Re: Racy loop device reuse logic

Jan Kara <jack@xxxxxxx> · Thu, 20 Jan 2022 13:13:19 +0100

On Wed 19-01-22 22:34:49, Jan Kara wrote:
> On Wed 19-01-22 12:39:00, Karel Zak wrote:
> > On Wed, Jan 19, 2022 at 09:52:47AM +0100, Jan Kara wrote:
> > > Ping? Any opinion?
> > 
> >  Sorry for the delay.
> > 
> > > On Thu 13-01-22 16:47:35, Jan Kara wrote:
> > > > Hello,
> > > > 
> > > > Tetsuo has been doing some changes to the loop device shutdown in the
> > > > kernel and that broke LTP that is doing essentially the following loop:
> > > > 
> > > > while :; do mount -o loop,ro isofs.iso isofs/; umount isofs/; done
> > > > 
> > > > And this loop is broken because of a subtle interaction with systemd-udev
> > > > that also opens the loop device.
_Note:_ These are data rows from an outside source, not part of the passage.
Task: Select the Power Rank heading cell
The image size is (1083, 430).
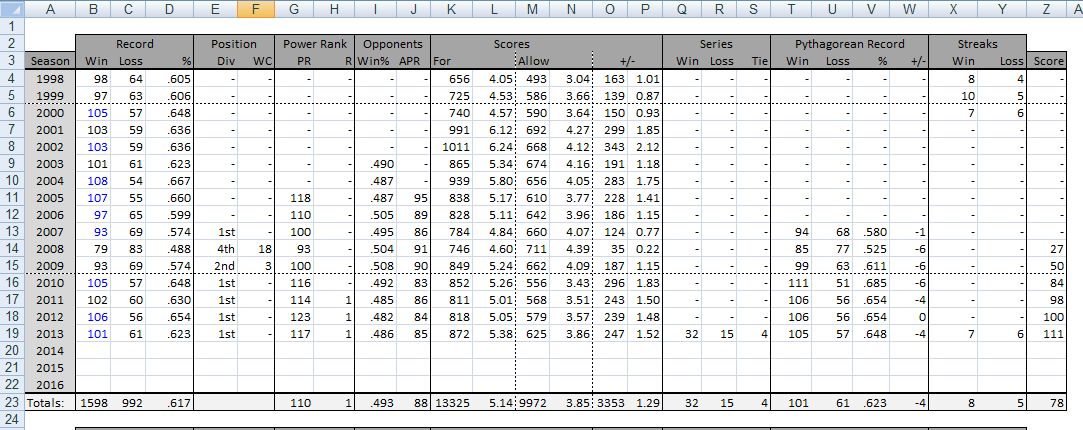Action: point(314,44)
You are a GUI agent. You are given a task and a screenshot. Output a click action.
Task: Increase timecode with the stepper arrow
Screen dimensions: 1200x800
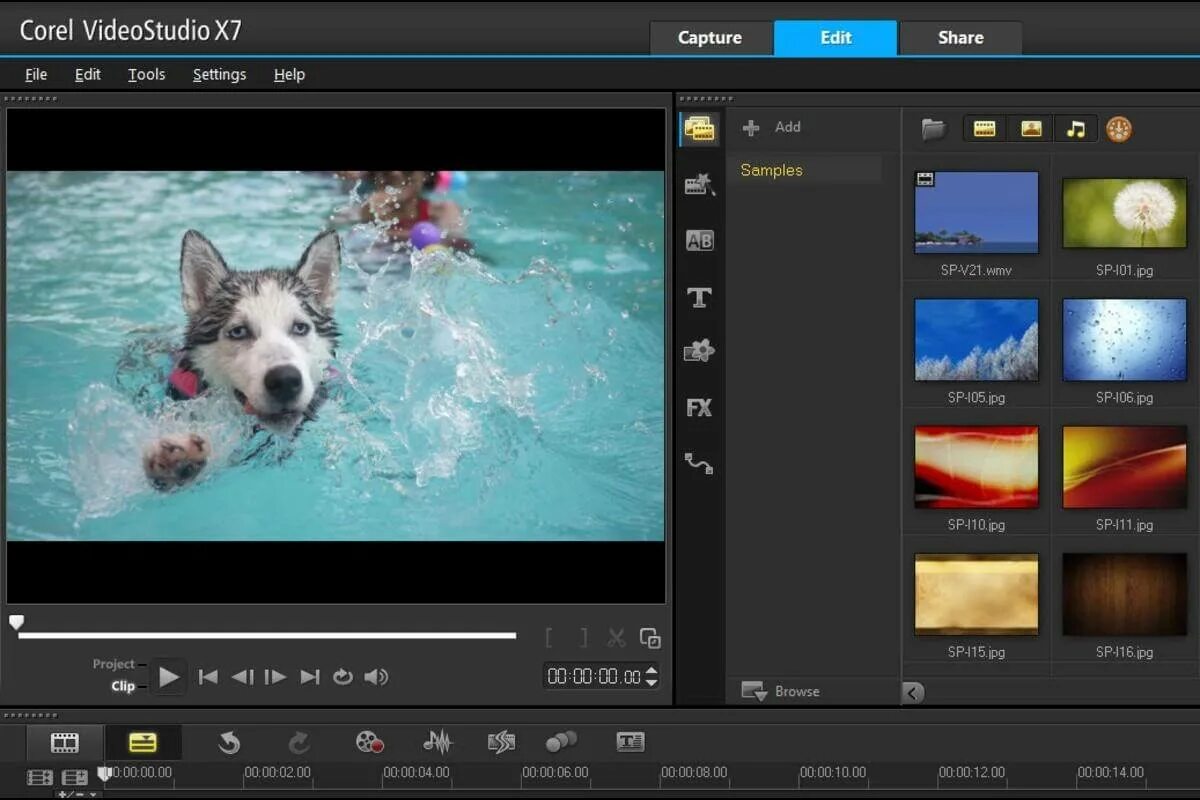coord(652,671)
The race seems to be in mount(8) handling
> > > > itself and the altered kernel timing makes it happen. It look like:
> > > > 
> > > > bash					systemd-udev
> > > >   mount -o loop,ro isofs.iso isofs/
> > > >     /dev/loop0 is created and bound to isofs.iso, autoclear is set for
> > > >     loop0
> > > >   					opens /dev/loop0
> > > >   umount isofs/
> > > >   loop0 still lives because systemd-udev still has device open
> > > >   mount -o loop,ro isofs.iso isofs/
> > > >     gets to mnt_context_setup_loopdev()
> > > >       loopcxt_find_overlap()
> > > >       sees loop0 is still valid and with proper parameters
> > > >       reuse = true;
> > > > 					close /dev/loop0
> > > > 					  last fd closed => loop0 is
> > > > 					    cleaned up
> > > >       loopcxt_get_fd()
> > > >         opens loop0 but it is no longer the device we wanted!
> > > >     calls mount(2) which fails because we cannot read from the loop device
> > > > 
> > > > It seems to me that mnt_context_setup_loopdev() should actually recheck
> > > > that loop device parameters still match what we need after opening
> > > > /dev/loop0 (if LOOP_GET_STATUS ioctl succeeds on the fd, you are guaranteed
> > > > the loop device is in that state and will not be torn down under your
> > > > hands). What do you think?
> > 
> > Seems like elegant solution. Please, send a patch.
> 
> OK, will do.

Patch sent which fixes the problem for me. Related to this, I have found out
that loop device reuse detection code sometimes fails with EPERM (if I run
the mount loop long enough). I have tracked this down to e.g.
loopcxt_get_sizelimit() calling ul_path_read_u64() which fails (loop device
just got torn down) and ul_path_read_u64() always returns -1 on error which
gets somewhat confusingly translated to EPERM error. I think this should be
handled more gracefully so I'll send patches to fix this as well.

								Honza
-- 
Jan Kara <jack@xxxxxxxx>
SUSE Labs, CR